In other words, Kino was a refined individual thrust into a harsh landscape. He was a dove of peace in violent surroundings, and his story is one that has been told before. Now, a poet takes a turn at rendering Kino's experiences in verse with the publication of The White Dove: A Celebration of Father Kino. Produced by Wyoming's High Plains Press, The White Dove offers a message of empathy at a time when understanding and respect for others--at least on a geopolitical scale--has bottomed out. Jane Candia Coleman is a gifted poet who penetrates the mysterious heart of a man many are still eager to canonize.
Coleman divides her book into three sections. The first consists of Kino's lyrical meditations in the years (1678-1685) during which the missionary undertook his journey. The book's hello is also a goodbye, titled "Farewell," with Kino giving a last backward glance to his home in Genoa:
A tree ripped from its earth
cries out, as does a child
taken from its mother.
behind a curtain of cloud,
and with it youth,
my mother's face wash in tears.
This metaphor of Kino being born anew by his voyage is powerful, but Coleman isn't content to let such symbolism carry the book forward. She goes so far as to illustrate the limbo status of the young priest after his ship, the Capitana, arrives in Cadiz, Spain, too late, causing him to miss the Spanish fleet bound for Mexico.
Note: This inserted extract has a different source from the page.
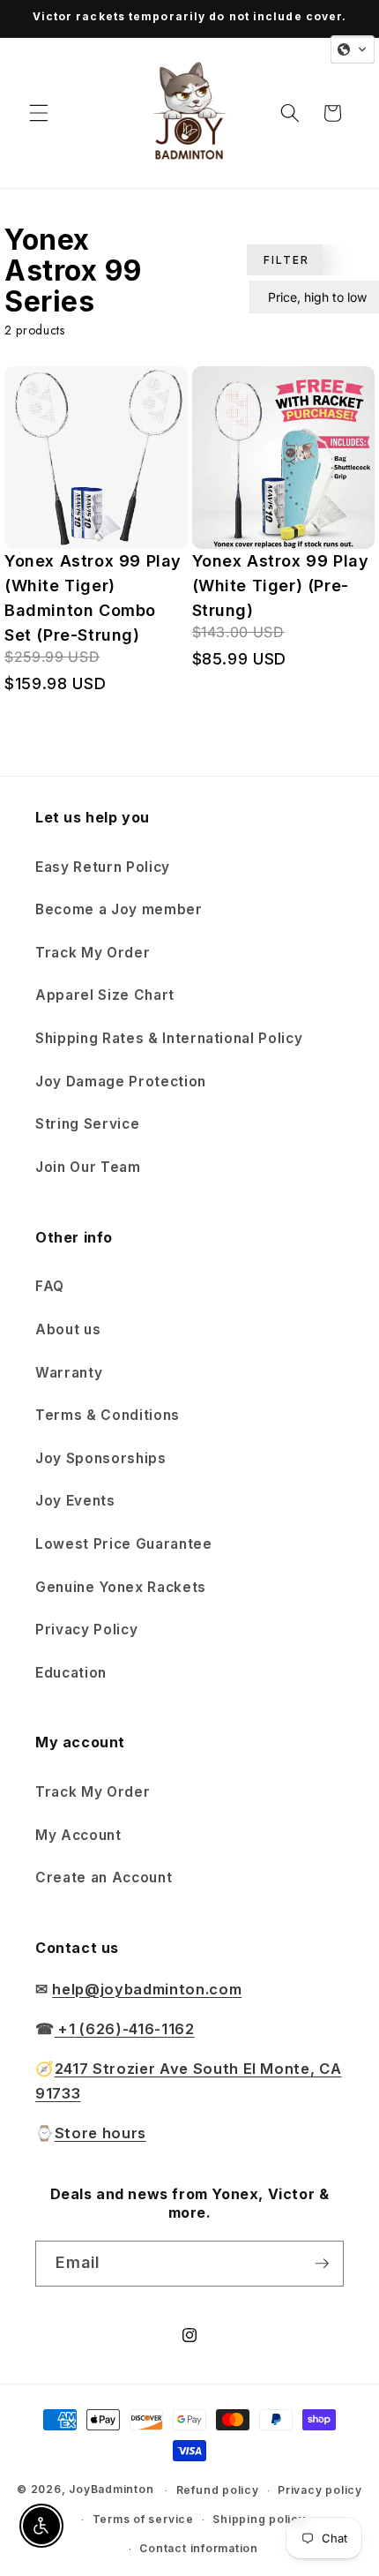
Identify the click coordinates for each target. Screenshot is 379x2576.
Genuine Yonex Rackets (120, 1587)
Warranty (68, 1372)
He waited two years for another departure, fashioning sundials out of boredom. The poem is called "Sundial":
So my hands labor
while intellect mocks
Earth turns, spinning.
The sun's immovable.
The reference to Galileo's Copernican theory--the Earth revolving around the sun--is pure heresy, of course, and would have made Kino subject to the Inquisition. But when you're stuck delivering babies in Seville, waiting for a boat to carry you into to the wilderness, your faith in certain concepts and institutions may wane a bit.
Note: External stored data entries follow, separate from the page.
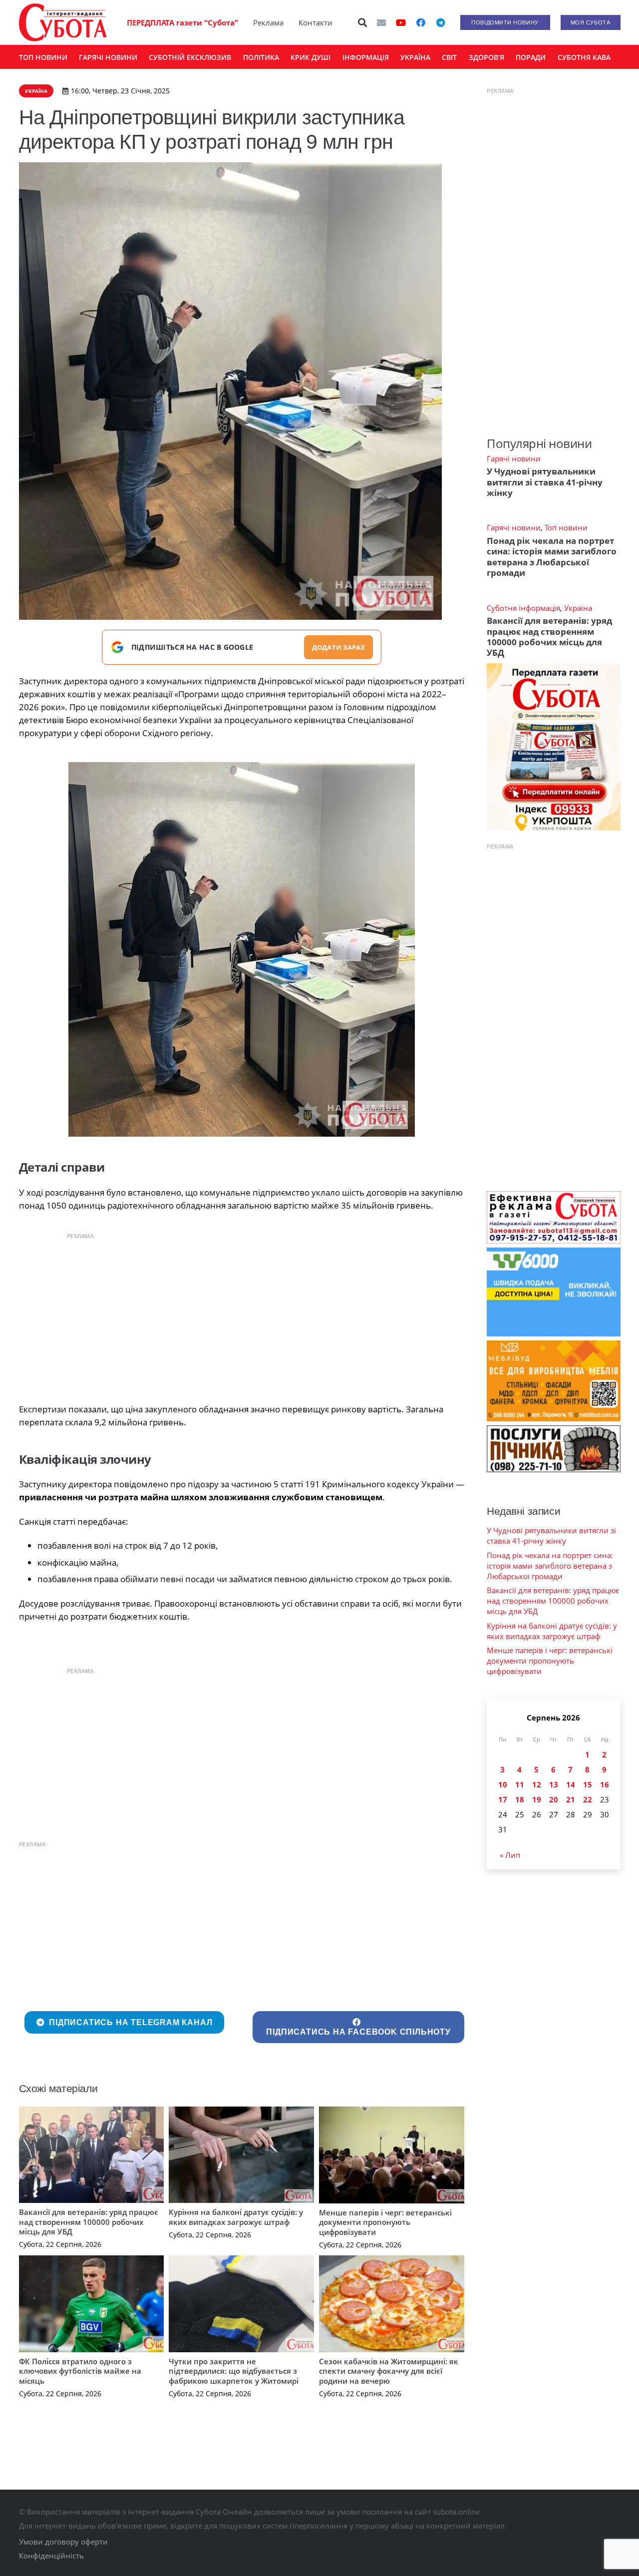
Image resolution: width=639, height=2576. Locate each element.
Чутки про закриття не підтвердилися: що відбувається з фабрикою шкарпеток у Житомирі (234, 2371)
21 (570, 1799)
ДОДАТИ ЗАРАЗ (338, 647)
Part Two covers the years during which Kino acclimates. He is forced to confront "barbarians" that martyr a fellow priest at a neighboring mission, burning everything. The poem is called "On Martyrdom," and in it, Kino learns the truth of "charred bones pierced by arrows, / the ecstasy, if ecstasy was there." In other words, there is no pleasure in obliteration--just more death and destruction. This is the section that tests and reinforces Kino's faith in God, man and himself.
Part Three depicts Kino settling into his role as the "Padre on Horseback," a man now capable of finding joy and beauty in an inhospitable terrain. Whereas he once struggled with boredom, he encounters blessings including a "flight of butterflies, / noiseless as light striking / the league-long cloud." Kino's transformation from ambitious young European priest to wisdom-filled, nature-loving Jesuit is complete, and Coleman's creative tribute is as fitting as it is unforgettable.
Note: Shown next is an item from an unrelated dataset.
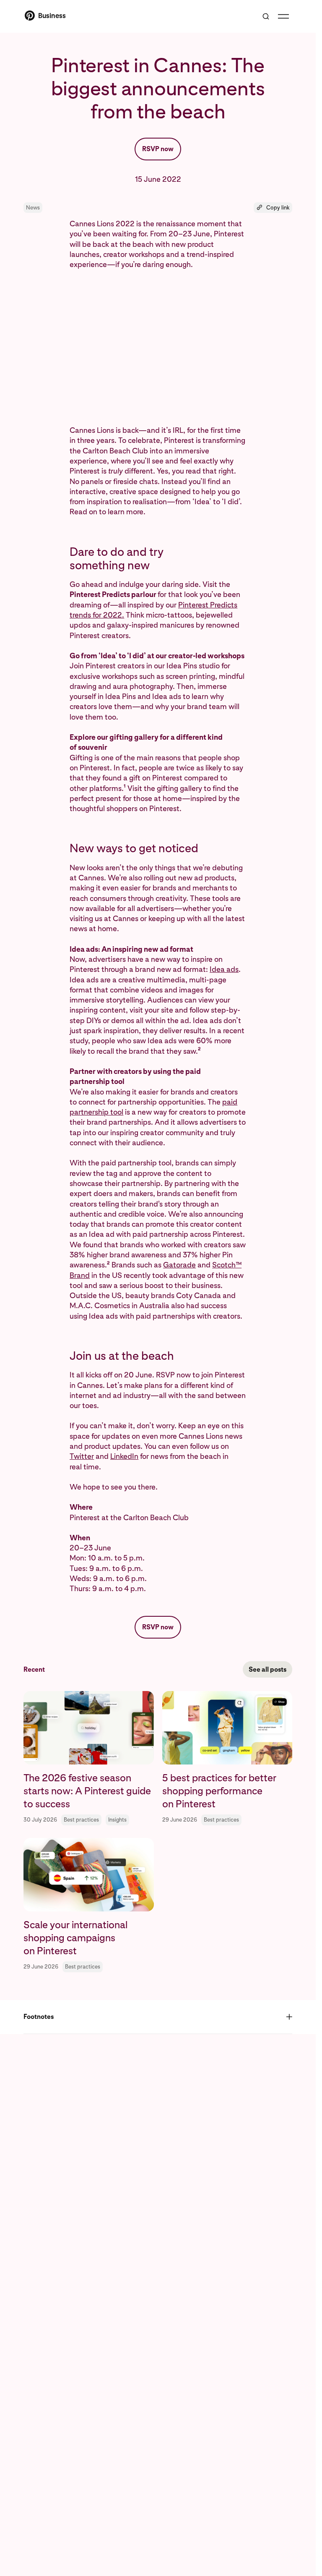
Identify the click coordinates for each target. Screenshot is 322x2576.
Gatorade (179, 1264)
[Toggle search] (266, 16)
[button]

The White Dove soars in its effort to commemorate a complex missionary who was as much a part of the church as he was outside of it, intellectually and physically. Although Coleman's take on Kino is supported by much of the written record, it requires a leap of faith for the reader to accept the idea that Kino underwent such a dramatic change in his spiritual design. However, the poet's words are so well-chosen, her poems so well-crafted, that the leap is easy. The White Dove is an absorbing account of one of the Southwest's crucial figures.